Der Verwaltungsgerichtshof hat erwogen:

Nach § 308 Abs. 1 BAO ist gegen die Versäumung einer Frist auf Antrag der Partei, die durch die Versäumung einen Rechtsnachteil erleidet, die Wiedereinsetzung in den vorigen Stand zu bewilligen, wenn die Partei glaubhaft macht, daß sie durch ein unvorhergesehenes oder unabwendbares Ereignis verhindert war, die Frist einzuhalten.

Gemäß § 59 Abs. 5 ZollG 1988 in der auf den Beschwerdefall anzuwendenden Fassung des Bundesgesetzes BGBl. Nr. 463/1992 galten zollamtliche Bestätigungen als Bescheide. Mit der Zustellung an den Anmelder galten sie auch als dem Empfänger zugestellt, wenn dieser in der zollamtlichen Bestätigung als Empfänger genannt war.

Im Spruch des (ohne Verwendung eines amtlichen Vordruckes ausgefertigten) endgültigen Bescheides vom 31. Jänner 1994 ist die Beschwerdeführerin nicht als Empfänger genannt. Damit ist aber die Voraussetzung für die im zweiten Satz des § 59 Abs. 5 ZollG 1988 enthaltene Zustellfiktion (vgl. VfSlg. 13.027) nicht erfüllt. Daraus folgt aber für den Beschwerdefall, daß der angeführte Bescheid vom 31. Jänner 1994 an die Beschwerdeführerin nicht ergangen ist.

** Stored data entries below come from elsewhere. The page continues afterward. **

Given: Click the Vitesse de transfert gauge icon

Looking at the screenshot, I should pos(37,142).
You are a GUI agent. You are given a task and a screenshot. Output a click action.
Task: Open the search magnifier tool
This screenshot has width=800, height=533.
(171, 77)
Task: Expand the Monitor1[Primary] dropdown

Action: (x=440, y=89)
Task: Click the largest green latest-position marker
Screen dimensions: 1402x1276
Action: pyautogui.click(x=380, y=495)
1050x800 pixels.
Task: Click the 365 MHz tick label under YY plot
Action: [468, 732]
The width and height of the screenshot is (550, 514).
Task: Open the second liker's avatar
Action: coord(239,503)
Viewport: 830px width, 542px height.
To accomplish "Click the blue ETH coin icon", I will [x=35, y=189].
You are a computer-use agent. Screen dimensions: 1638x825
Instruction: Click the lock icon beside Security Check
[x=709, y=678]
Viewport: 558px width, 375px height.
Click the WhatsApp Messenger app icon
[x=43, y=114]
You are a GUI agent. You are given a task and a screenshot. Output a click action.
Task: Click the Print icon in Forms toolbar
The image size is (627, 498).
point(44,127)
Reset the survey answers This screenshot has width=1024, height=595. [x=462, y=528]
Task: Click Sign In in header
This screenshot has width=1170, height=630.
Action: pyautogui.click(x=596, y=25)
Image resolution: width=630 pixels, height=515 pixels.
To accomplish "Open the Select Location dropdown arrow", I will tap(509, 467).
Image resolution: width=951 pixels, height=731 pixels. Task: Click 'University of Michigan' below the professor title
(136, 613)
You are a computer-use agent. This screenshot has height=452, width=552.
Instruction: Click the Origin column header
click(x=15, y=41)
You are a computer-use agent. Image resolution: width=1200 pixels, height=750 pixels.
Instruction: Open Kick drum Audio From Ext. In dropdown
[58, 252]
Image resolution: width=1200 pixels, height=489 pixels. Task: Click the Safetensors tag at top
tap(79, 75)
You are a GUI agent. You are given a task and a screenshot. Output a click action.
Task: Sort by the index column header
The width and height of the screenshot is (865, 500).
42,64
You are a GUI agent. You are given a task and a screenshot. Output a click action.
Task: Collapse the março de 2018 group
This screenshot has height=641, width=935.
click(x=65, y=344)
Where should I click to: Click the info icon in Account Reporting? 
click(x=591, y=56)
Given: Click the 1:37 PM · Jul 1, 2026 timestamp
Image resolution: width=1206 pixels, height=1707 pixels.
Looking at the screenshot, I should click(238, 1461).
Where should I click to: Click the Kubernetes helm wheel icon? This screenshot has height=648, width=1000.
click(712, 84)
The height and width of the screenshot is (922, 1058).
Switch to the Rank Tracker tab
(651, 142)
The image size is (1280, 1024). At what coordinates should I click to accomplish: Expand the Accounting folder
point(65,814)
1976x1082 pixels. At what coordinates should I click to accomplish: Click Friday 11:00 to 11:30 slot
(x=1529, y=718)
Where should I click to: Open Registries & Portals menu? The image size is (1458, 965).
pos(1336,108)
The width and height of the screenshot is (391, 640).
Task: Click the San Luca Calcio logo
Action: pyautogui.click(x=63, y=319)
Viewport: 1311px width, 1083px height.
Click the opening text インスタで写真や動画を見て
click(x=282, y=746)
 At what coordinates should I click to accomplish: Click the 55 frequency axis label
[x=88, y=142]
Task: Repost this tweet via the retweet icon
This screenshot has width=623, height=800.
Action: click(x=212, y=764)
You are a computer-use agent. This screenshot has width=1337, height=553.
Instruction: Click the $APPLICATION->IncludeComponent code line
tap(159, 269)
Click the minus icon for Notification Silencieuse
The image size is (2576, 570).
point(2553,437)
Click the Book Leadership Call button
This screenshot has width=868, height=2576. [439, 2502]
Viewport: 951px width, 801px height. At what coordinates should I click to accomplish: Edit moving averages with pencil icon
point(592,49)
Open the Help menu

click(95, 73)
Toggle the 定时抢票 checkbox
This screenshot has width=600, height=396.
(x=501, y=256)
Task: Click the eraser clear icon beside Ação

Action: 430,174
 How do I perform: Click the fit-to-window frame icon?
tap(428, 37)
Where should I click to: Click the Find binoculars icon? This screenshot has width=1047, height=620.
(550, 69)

Damit war die Beschwerdeführerin im Sinne des § 246 Abs. 1 BAO zur Einbringung einer Berufung gegen diesen (endgültigen) Bescheid nicht befugt. Daraus folgt weiters, daß sie zur Einbringung eines Antrages um Wiedereinsetzung in den vorigen Stand hinsichtlich der (vermeintlich versäumten) Frist zur Einbringung einer Berufung gegen den an sie nicht ergangenen Bescheid vom 31. Jänner 1994 nicht legitimiert war. Der Wiedereinsetzungsantrag wäre daher - wie die belangte Behörde im angefochtenen Bescheid im Ergebnis zutreffend festgestellt hat - vom Hauptzollamt richtigerweise zurückzuweisen gewesen. Dadurch, daß die belangte Behörde die Berufung gegen den vom Hauptzollamt erlassenen, den Wiedereinsetzungsantrag abweisenden Bescheid als unbegründet abgewiesen hat, konnte die Beschwerdeführerin in ihren Rechten nicht verletzt sein. Die Beschwerde erweist sich damit als unbegründet, sodaß sie gemäß § 42 Abs. 1 VwGG abzuweisen war.

Die Kostenentscheidung stützt sich auf die §§ 47 ff VwGG i. V.m. der Verordnung BGBl. Nr. 416/1994.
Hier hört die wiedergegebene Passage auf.